Basis for selecting K value by elbow rule: with the increase of cluster number k, the sample division will be more refined, and the aggregation degree of each cluster will gradually increase, so the sum of error squares SSE will naturally become smaller. When k is less than the real number of clusters, the increase of K will greatly increase the aggregation degree of each cluster, so the decrease of SSE will be very large; When k reaches the real number of clusters, the degree of aggregation obtained by increasing K will quickly decrease, so the decline of SSE will decrease sharply, and then tend to be flat with the continuous increase of K value. In other words, the relationship between SSE and K is like the shape of an elbow, and the K value corresponding to this elbow is the real cluster number of the data.
4, Instance
1. Use KMeans() class to cluster the data set iris
Load the iris data set, determine the best K value according to the four features, use the elbow rule, then cluster with KMeans class, and finally visualize the clustering results.

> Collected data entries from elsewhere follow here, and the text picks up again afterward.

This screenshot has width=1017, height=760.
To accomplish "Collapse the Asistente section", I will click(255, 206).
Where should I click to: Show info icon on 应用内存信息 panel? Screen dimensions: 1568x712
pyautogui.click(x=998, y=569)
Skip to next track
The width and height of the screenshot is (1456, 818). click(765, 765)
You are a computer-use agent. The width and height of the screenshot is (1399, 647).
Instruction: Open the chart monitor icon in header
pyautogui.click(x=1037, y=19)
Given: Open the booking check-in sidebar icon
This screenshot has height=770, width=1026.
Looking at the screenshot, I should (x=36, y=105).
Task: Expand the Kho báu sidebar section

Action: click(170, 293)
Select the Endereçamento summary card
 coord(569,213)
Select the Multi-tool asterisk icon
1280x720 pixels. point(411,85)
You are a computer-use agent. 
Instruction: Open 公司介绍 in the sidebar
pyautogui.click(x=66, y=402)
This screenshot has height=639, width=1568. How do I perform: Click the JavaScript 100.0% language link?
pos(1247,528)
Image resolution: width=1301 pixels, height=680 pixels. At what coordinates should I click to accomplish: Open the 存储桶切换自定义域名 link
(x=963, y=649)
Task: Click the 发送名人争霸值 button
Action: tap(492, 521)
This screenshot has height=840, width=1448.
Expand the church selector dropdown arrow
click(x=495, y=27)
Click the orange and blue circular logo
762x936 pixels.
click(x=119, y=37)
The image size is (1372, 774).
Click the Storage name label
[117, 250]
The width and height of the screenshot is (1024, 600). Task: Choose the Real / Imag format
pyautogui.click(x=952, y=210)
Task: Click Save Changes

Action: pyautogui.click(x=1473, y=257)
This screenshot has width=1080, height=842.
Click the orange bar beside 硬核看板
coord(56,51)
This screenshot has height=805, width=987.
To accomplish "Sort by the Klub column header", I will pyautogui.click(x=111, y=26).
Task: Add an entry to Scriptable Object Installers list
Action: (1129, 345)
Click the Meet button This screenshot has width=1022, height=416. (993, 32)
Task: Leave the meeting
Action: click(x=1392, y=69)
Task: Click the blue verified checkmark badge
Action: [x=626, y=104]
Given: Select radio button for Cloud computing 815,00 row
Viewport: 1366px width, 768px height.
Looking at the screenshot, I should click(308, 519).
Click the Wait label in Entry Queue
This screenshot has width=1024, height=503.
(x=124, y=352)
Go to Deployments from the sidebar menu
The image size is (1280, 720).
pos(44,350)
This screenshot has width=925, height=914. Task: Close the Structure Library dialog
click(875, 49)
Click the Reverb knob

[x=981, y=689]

# Clustering iris data import numpy as np import matplotlib.pyplot as plt import pandas as pd from sklearn import datasets # Import dataset iris iris=datasets.load_iris() # Four columns of this data are sampled as characteristic attributes X=iris.data y=iris.target plt.rc('font',size=14) plt.rcParams['font.sans-serif']='SimHei' plt.rcParams['axes.unicode_minus']=False # Calculate the average distortion degree corresponding to K value from 1 to 10 to find the best K value def DrawElbowKMeans(X): # Import KMeans module from sklearn.cluster import KMeans # Import scipy to solve the distance from scipy.spatial.distance import cdist K=range(1,10) meandistortions=[] for k in K: kmeans=KMeans(n_clusters=k) kmeans.fit(X) meandistortions.append(sum(np.min(cdist(X,kmeans.cluster_centers_,'euclidean'),axis=1))/X.shape[0]) import matplotlib.pyplot as plt plt.grid(True) plt.plot(K,meandistortions,'kx-') plt.xlabel('k') plt.ylabel(u'Average distortion degree') plt.title(u'Use the elbow rule to determine the best K value') DrawElbowKMeans(X=X) plt.show() # display graphics
We can know from the graph that the better K value is 2 or 3,
2. The range of the data set is standardized according to K=3, and the K-means clustering model is fitted
from sklearn.preprocessing import MinMaxScaler from sklearn.cluster import KMeans data=X scale=MinMaxScaler().fit(data) dataScale=scale.transform(data) kmeans=KMeans(n_clusters=3).fit(dataScale) # Build and train models
3. Visualization
# Visualize, observe the clustering results and compare them with the original categories labels=kmeans.labels_ # Extract class labels of clustering results plt.scatter(range(y.size),y,c='k',marker='.') plt.scatter(range(y.size),labels+.1,c='k',marker='x') plt.xlim((0,y.size)) plt.xlabel('Sample serial number') plt.ylabel('classification/Cluster label') plt.title('Iris K Comparison between mean clustering results and original classification results') plt.legend(['Original classification','Clustering results']) plt.show()
We can get from the visualization results that the class labels of the three categories are the same as those of their clustering results. The number of clustering error samples of Class 0 is 0, the number of clustering error samples of class 1 is 3, and the number of clustering error samples of class 3 is 14.